Just hours after all wanna-be bitcoin ETF issuers finished revealing how much they’ll charge investors who own the products, some are cutting their planned fee – a sign of just how brutal the battle to accumulate assets will be if these products get approved this week.

But Grayscale, which already offers a bitcoin investment product the newcomers are chasing, is standing firm with its far-costlier fee – and the distance grew with Tuesday’s cuts.

For full coverage of bitcoin ETFs, click here.

Valkyrie cut its fee nearly in half to 0.49% from 0.8%, and it will charge nothing for three months. Even with the change, though, the crypto asset manager is at the higher end of the spectrum, closer to competitors like Fidelity (0.39%) and Invesco, which also lowered its fee by 20 basis points to 0.39%.

Bitwise, which was already the lowest-cost option at 0.24%, decided to go down even further, to 0.20%, widening its gap to competitors 21Shares and Ark and VanEck, who have so far stuck with their initial fees of 0.25%. WisdomTree went down 20 basis points, to 0.30%.

With the recent changes, nine applicants – the overwhelming majority – will potentially be charging investors less than 0.5% of the net asset value of the fund. Meanwhile, Grayscale is significantly higher at 1.5%. But experts say that they wouldn’t be surprised if the crypto asset manager makes some changes as time goes on.

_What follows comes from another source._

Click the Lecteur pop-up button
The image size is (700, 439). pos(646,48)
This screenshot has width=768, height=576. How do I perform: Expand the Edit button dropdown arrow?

“It’s trivial for them to drop the fee, but difficult to raise it after conversion,” former Davis Polk attorney and GP at Van Buren Capital, Scott Johnsson wrote on X. “Seems to me that if they’re trying to find the sweet spot of minimizing asset under management (AUM) declines and maintaining fees, it’s not so outrageous to start out at a “high” level and then adjust.”

Read more: In Bitcoin ETF Battle, Grayscale Is Bringing ‘a Gun to a Knife Fight’

The Grayscale Bitcoin Trust (GBTC), which the company wants to convert into an ETF, currently charges 2%, so 1.5% is a reduction. It may also justify its high price because it has a significant competitive advantage over others because of its size. The asset manager has more than $27 billion of AUM lined up even before potential approval and launch. The others are essentially starting at zero.